Create a big scale (i.e. a long line) on the floor with masking tape. Mark one end as 'Great' and the other as 'Bad'. Let participants stand on the scale according to their satisfaction with the last iteration. Ask people what they notice.
Psychologically, taking a stand physically is different from just saying something. It's more 'real'.
You can reuse the scale if you close with activity #44.
Collect events when team members felt mad, sad, or glad and find the sources Source:
Put up three posters labeled 'mad', 'sad', and 'glad' (or >:(, :(, :) alternatively). Team members write down one event per color coded card, when they've felt that way. When the time is up have everyone post their cards to the appropriate posters. Cluster the cards on each poster. Ask the group for cluster names. Debrief by asking:
What's standing out? What's unexpected?
What was difficult about this task? What was fun?

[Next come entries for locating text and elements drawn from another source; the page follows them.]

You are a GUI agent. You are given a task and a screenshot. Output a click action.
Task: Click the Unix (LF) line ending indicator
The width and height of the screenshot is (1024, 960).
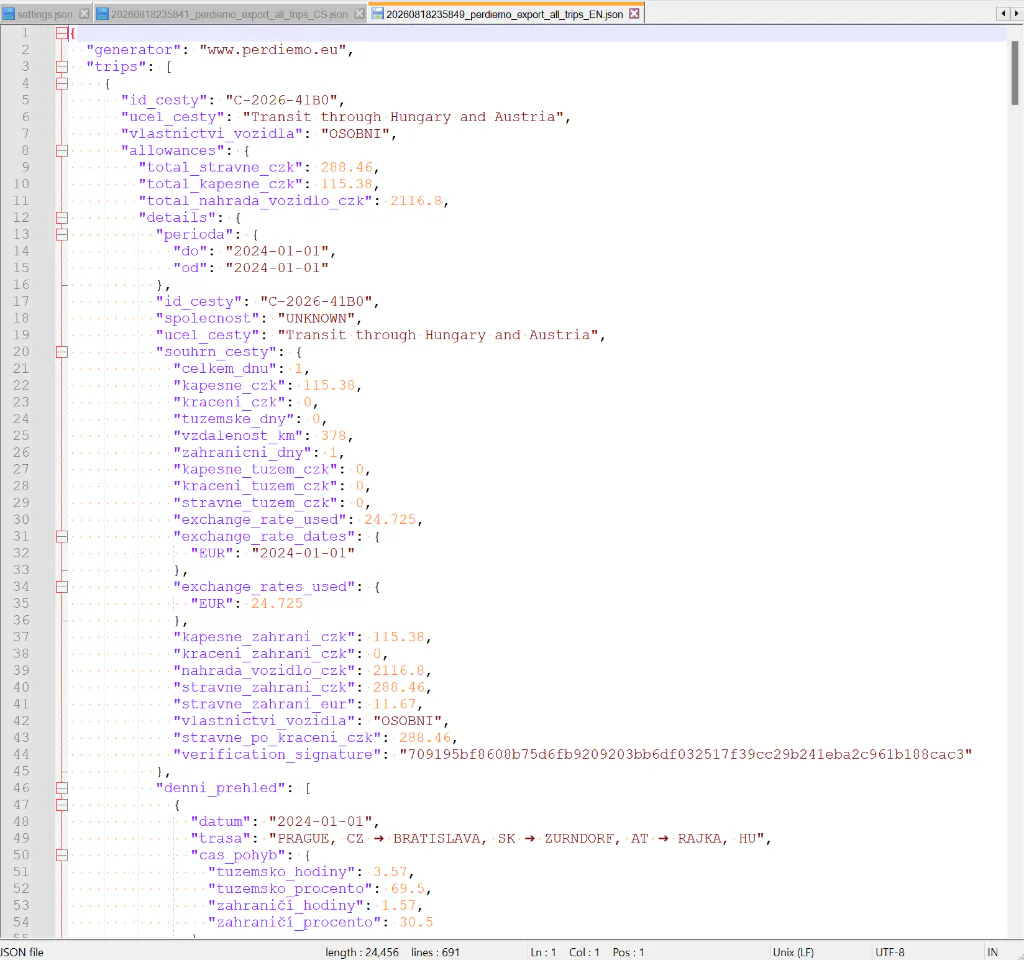click(x=793, y=952)
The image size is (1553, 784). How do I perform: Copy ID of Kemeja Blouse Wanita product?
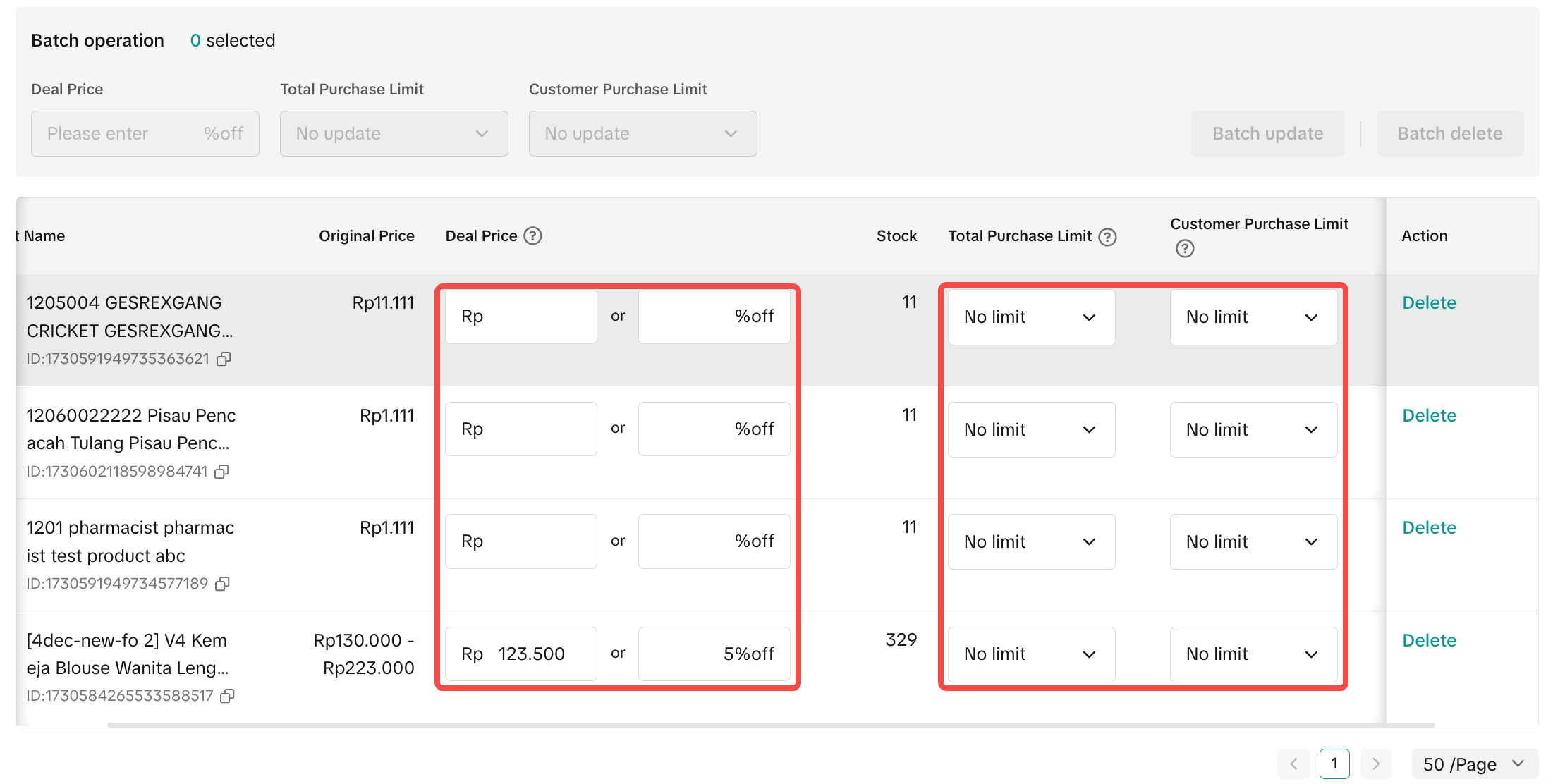[227, 697]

What patterns do you see? What do they mean for you as a team?
Each team member explores one topic in depth in a series of 1:1 talks Source:
Each participant writes down one topic they want to explore, i.e. something they'd like to change. Then form pairs and spread across the room. Each pair discusses both topics and ponders possible actions - 5 minutes per participant (topic) - one after the other. After 10 minutes the pairs break up to form new pairs. Continue until everyone has talked to everyone else. If the group has an odd number of members, the facilitator is part of a pair but the partner gets all 10 minutes for their topic.
Asking and answering go around the team circle - an excellent way to reach consensus Source:
Everyone sits in a circle. Begin by stating that you'll go round asking questions to find out what you want to do as a group. You start by asking your neighbor the first question, e.g. 'What is the most important thing we should start in the next iteration?' Your neighbor answers and asks her neighbor a related question. Stop when consensus emerges or the time is up. Go around at least once, so that everybody is heard!
A good debriefing deepens understanding, learning and sharing. Preparation: Download and assemble the Debriefing Cube and cards.
During the retrospective, roll the cube. Then draw a card from the category it shows and use it to prompt a discussion. Repeat as time permits.
This will broaden your debriefing options and is especially great for groups without a facilitator to enable them to effectively debrief on their own.